The topical compositions for use in the invention described herein include single agents, or agents in combination. In one specific embodiment of the invention, the active agent can be co-administered with photochemotherapy with ultraviolet A (PUVA). In another specific embodiment of the invention, the active agent can be co-administered with phototherapy with UVB. As used herein, “photochemotherapy with ultraviolet A (PUVA)” refers to a type of ultraviolet radiation treatment (phototherapy) used for severe skin diseases. PUVA is a combination treatment which consists of Psoralen (P) administration. and then exposure of the skin to long wave ultraviolet radiation (UVA). Psoralens include compounds which make the skin temporarily sensitive to UVA. As used herein, “phototherapy with UVB” refers to a type of radiation. treatment or therapy involving exposure to ultraviolet B light (wavelength 280-315 nm).

Any suitable amount of active agent can be employed, provided the amount of agent employed effectively treats the dermatological condition and the effective amount of the active agent remains stable in the composition over a prolonged period of time, and provided that the solubility of the drug or active agent. Preferably, the stability is over a prolonged period of time, e.g., up to about 3 years, up to about 1 year, or up to about 6 months, typically experienced in the manufacturing, packaging, shipping, and/or storage of the composition. Typically, the amount of active agent will depend upon the specific active agent or agents employed. Typically, the active agent can be present up to about 80 wt. % of the composition, up to about 50 wt. % of the composition, up to about 25 wt. % of the composition, or up to about 10 wt. % of the composition. Preferably, the active agent can be present up to about 5.0 wt. % of the composition, up to about 1.0 wt. % of the composition, or up to about 0.5 wt. % of the composition.

When the composition is in use (i.e., when the composition is placed upon the skin of a patient (e.g., human)), the active agent can be in continuous contact with the skin surface of the patient.

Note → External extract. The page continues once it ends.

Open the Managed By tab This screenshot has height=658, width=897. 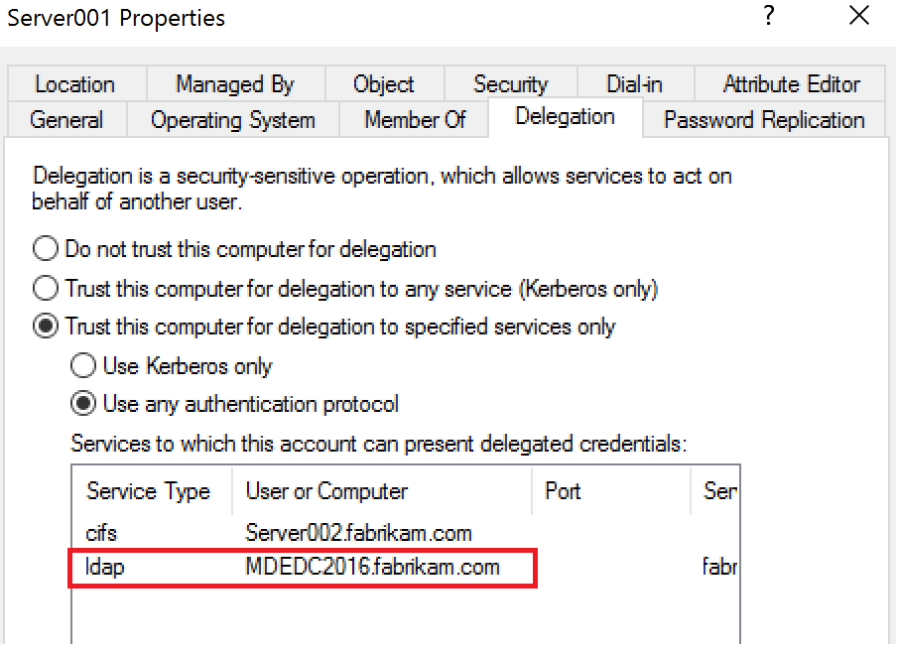click(x=235, y=84)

In an embodiment of the invention, the amount of active agent present in the composition can be up to about 5.0 wt. % of the composition, up to 4.0 wt. % of the composition, up to 3.0 wt. % of the composition, up to 2.0 wt. % of the composition, up to 1.0 wt. % of the composition, or up to about 0.5 wt. % of the. composition. Preferably, the active agent and amount thereof will comply with FDA regulations (e.g., 2 1 C.F.R. Chapter 1, Section 333, Subpart D-Topical Acne Drug Products, Apr. 1, 2000 Edition).

Other suitable active agents are disclosed, e.g., in Physician's Desk. Reference (PDR), Medical Economics Company (Montvale, N.J.), (53rd Ed.), 1999; Mayo Medical Center Formulary, Unabridged Version, Mayo Clinic (Rochester, Minn.), January 1998; Merck Index, An Encyclopedia of Chemicals, Drugs, and Biologicals, (11th Ed.), Merck & Co., Inc. (Rahway, N.J.), 1989; and references cited therein.

It is within the skill of a person of ordinary skill, based on the disclosures herein, to select a ratio of solvent to water and a concentration of drug or active agent such that the drug will be present in the inventive formulation both in dissolved form and in microparticulate solid form.

The ratio of solid active agent to dissolved active agent can be six or less. A composition having a solid to dissolved active agent ratio of less than two may provide the greatest amount of pharmaceutical available for immediate partition out of the stratum corneum and into the viable epidermis. This should provide minimum reservoir capacity, but may not maintain sustained delivery or provide maximum activity in the supracorneum zone. A composition having a solid agent to dissolved agent ratio of two or greater may have a reduced amount of active agent available for immediate partition out of the stratum corneum and into the viable epidermis. This provides maximum reservoir capacity, and maintains sustained delivery, providing maximum activity in the supracorneum zone. For the present invention, the ratio for solid drug to dissolved drug should be no greater than 50, or no greater than 10, and/or no greater than six. Drug delivery from the solid/dissolved pharmaceutical formulation may be optimized to provide higher levels of active agent to the supracorneum zone, while maintaining the level of active agent partitioning out of the stratum corneum and into the viable epidermis, despite 10-fold increases in the amount of pharmaceutical applied to the skin.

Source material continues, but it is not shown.